## Given data
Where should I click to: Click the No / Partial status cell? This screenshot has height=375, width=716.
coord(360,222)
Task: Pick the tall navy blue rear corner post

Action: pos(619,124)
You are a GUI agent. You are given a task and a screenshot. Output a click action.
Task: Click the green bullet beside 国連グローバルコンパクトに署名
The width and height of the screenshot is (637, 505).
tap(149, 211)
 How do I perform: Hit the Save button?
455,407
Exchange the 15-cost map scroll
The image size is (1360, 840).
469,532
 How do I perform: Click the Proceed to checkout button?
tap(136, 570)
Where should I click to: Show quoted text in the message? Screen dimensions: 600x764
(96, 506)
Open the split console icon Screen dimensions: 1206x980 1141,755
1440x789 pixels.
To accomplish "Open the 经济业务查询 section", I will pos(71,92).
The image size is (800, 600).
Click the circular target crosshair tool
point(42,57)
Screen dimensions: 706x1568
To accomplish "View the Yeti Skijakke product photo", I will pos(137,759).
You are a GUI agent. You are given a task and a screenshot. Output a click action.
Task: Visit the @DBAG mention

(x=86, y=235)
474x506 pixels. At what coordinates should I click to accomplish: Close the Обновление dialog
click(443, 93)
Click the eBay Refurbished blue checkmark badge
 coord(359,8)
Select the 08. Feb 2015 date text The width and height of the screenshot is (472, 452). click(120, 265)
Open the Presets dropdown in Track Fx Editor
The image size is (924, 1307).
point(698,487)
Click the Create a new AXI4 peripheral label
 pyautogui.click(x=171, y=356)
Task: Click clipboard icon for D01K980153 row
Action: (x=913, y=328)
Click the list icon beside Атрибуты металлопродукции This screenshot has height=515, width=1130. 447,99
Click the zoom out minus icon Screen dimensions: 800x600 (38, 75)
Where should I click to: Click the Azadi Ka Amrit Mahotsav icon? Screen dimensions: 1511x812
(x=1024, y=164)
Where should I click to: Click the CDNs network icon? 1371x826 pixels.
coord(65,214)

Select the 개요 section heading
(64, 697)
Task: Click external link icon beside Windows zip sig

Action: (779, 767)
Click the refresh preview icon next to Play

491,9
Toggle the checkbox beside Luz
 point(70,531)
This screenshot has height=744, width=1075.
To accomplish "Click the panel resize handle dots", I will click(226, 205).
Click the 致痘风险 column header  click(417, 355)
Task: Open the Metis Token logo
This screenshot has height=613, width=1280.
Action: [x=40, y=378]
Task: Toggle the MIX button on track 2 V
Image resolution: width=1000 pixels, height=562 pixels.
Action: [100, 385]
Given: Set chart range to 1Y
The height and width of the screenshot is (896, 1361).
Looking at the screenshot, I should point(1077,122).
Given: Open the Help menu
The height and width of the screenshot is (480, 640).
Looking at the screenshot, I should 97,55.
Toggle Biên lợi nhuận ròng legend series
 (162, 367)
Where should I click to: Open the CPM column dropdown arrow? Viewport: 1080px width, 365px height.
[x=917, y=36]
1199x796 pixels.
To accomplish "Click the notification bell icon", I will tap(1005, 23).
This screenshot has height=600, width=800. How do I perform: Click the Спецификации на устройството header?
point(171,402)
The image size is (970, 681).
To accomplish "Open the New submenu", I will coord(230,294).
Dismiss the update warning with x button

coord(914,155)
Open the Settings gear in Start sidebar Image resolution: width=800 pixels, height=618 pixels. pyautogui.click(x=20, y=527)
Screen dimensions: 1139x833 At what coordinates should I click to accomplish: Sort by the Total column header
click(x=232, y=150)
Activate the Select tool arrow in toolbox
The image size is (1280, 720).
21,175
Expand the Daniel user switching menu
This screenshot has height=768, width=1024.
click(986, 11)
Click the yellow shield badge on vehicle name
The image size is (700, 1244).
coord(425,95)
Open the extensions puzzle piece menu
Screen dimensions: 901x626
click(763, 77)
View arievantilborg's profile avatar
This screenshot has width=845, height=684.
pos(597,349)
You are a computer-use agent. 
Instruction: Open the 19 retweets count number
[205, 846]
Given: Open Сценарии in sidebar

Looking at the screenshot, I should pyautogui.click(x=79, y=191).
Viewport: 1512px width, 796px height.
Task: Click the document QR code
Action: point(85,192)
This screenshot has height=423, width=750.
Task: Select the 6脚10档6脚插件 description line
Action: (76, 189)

## The problem
Select every line of the records holding the string "will".

## Result of the exercise
To accomplish "Open the 经济业务查询 section", I will pos(71,92).
To accomplish "View the Yeti Skijakke product photo", I will pos(137,759).
To accomplish "Click the panel resize handle dots", I will click(226, 205).
To accomplish "Click the notification bell icon", I will tap(1005, 23).
To accomplish "Open the New submenu", I will coord(230,294).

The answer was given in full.